Aptamer-conjugated nanomaterials for specific cancer cell recognition and targeted cancer therapy

Abstract

Based on their unique advantages, increasing interest has been shown in the use of aptamers as target ligands for specific cancer cell recognition and targeted cancer therapy. Recently, the development of aptamer-conjugated nanomaterials has offered new therapeutic opportunities for cancer treatment with better efficacy and lower toxicity. We highlight some of the promising classes of aptamer-conjugated nanomaterials for the specific recognition of cancer cells and targeted cancer therapy. Recent developments in the use of novel strategies that enable sensitive and selective cancer cell recognition are introduced. In addition to targeted drug delivery for chemotherapy, we also review how aptamer-conjugated nanomaterials are being incorporated into emerging technologies with significant improvement in efficiency and selectivity in cancer treatment.
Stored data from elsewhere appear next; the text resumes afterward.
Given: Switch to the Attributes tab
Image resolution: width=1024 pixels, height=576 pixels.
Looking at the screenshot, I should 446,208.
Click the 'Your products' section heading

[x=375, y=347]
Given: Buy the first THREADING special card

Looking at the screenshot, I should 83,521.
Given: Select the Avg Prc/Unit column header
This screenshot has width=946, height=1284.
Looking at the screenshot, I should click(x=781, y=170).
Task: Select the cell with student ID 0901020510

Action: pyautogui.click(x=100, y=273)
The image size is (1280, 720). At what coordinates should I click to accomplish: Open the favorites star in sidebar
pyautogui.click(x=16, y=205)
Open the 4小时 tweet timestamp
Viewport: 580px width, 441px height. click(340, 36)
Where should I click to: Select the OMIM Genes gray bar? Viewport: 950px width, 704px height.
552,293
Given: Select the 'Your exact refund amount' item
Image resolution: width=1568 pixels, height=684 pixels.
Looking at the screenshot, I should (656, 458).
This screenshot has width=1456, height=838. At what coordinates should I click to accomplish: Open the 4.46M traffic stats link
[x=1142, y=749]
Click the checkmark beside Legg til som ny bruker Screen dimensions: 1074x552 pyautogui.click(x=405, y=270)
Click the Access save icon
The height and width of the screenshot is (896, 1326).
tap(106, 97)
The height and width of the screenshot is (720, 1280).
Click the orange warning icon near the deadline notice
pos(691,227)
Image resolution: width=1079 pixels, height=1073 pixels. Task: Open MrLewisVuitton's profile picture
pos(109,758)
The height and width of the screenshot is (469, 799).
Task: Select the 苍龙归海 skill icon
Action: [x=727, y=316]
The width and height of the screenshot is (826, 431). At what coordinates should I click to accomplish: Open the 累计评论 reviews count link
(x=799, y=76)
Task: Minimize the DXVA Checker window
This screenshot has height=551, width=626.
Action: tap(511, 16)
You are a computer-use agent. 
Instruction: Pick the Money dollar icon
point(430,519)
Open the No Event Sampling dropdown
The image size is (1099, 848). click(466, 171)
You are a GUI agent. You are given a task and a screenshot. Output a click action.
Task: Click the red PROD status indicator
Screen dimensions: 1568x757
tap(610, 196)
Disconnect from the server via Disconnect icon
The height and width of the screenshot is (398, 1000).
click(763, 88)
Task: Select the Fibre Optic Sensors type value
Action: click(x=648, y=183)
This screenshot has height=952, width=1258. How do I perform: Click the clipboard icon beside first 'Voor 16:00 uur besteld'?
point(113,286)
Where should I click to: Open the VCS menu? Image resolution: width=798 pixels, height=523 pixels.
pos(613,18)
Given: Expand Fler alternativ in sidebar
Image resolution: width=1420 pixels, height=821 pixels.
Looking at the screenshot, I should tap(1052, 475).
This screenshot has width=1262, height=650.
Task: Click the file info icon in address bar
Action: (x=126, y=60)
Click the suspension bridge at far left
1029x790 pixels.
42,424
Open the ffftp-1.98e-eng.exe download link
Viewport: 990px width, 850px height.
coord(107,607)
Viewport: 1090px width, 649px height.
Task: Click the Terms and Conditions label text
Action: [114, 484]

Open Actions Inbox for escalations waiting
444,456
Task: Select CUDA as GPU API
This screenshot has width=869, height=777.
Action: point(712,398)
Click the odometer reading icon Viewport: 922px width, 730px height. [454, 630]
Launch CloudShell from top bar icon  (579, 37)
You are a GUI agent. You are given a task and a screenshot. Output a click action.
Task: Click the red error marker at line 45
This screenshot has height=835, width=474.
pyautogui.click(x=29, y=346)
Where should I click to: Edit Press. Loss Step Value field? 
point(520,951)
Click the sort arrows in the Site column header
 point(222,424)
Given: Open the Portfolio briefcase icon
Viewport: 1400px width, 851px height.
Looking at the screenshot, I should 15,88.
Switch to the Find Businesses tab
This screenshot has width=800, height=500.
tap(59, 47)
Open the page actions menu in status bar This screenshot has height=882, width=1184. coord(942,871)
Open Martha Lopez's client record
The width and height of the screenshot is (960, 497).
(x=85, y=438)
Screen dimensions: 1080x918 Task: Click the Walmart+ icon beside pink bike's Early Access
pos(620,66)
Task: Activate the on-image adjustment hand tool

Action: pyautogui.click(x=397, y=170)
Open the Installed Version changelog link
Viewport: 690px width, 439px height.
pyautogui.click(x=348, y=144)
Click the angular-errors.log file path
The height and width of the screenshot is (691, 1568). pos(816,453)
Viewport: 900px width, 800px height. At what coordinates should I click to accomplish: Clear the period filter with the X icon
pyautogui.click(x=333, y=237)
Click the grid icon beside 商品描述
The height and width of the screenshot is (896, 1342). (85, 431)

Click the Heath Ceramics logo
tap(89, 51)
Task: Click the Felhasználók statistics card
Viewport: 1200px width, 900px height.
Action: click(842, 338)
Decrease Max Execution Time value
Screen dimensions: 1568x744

Keywords: aptamer; cancer therapy; cell recognition; nanomaterials.

Figure 1

Construction of fluorescent DNA nanodevices on target living cell surfaces based on an aptamer-tethered DNA nanodevice platform, where (a) three types of fluorescent DNA nanodevices, preformed via hybridization chain reaction (HCR)-based self-assembly upon initiation by aptamer-tethered trigger probes, are anchored on target cell surfaces, or (b) aptamer seed probes initiate in situ self-assembly of fluorescent DNA nanodevices on target cell surfaces by either (i) cascading alternative hybridization of two partially complementary monomers or (ii) HCR (adapted from Zhu et al.).

Figure 2

Schematic illustration of aptamer-micelle formation (a). Stepwise immobilization scheme of the flow channel (b). Representative images of the bright field and fluorescent images of control cells (CCRF-CEM) and target cells (Ramos) captured on the flow channel surface incubated with FITC-TDO5-micelle (c), or FITC-library-micelle (d) or free FITC-TDO5 (e) spiked in a human whole-blood sample under continuous flow at 300 nl s⁻¹ at 37 °C for 5 min. All the scale bars are 100 μm (adapted from Wu et al.).

Figure 3

Synthesis and characterization of smart multifunctional nanostructures (SMNs). (a) Schematic illustration of the synthesis of SMNs. TEM images of (b) iron-magnetite core-shell nanoparticles (IMNPs), (c) hollow magnetite nanoparticles (HMNPs) and (d) porous hollow magnetite nanoparticles (PHMNPs). The inset of d shows an enlarged image of a representative PHMNP. The scale bars are 100 nm (10 nm for the inset). (e) Dispersibility of PHMNPs (left) and PEGylated PHMNPs (PPHMNPs; right) in hexane and water. (f) Fluorescence intensity of PPHMNPs and SMNs (excitation: 545 nm). (adapted from Chen et al.).

Figure 4

Schematic diagram illustrating the formation of an aptamer-functionalized core-shell nanogel (a). DNA sequences and linkages in the nanogel (b) (adapted from Kang et al.). Au-Ag NR, Au-Ag nanorod.

Figure 5

Working scheme of DNA aptamer circuit on cell membrane. (a) Scheme of the circuit without catalyst. (b) Scheme of the circuit on the cell membrane. (c) Scheme of detailed reaction of DNA hairpins A₁ and A₂ catalyzed by C sequence. Different domains are labeled with different colors. All x domains are complementary to x* (adapted from Han et al.).

Figure 6

Schematic diagram of aptamer-conjugated AuNR-Ce6 complex for targeted cancer therapy (adapted from Wang et al.).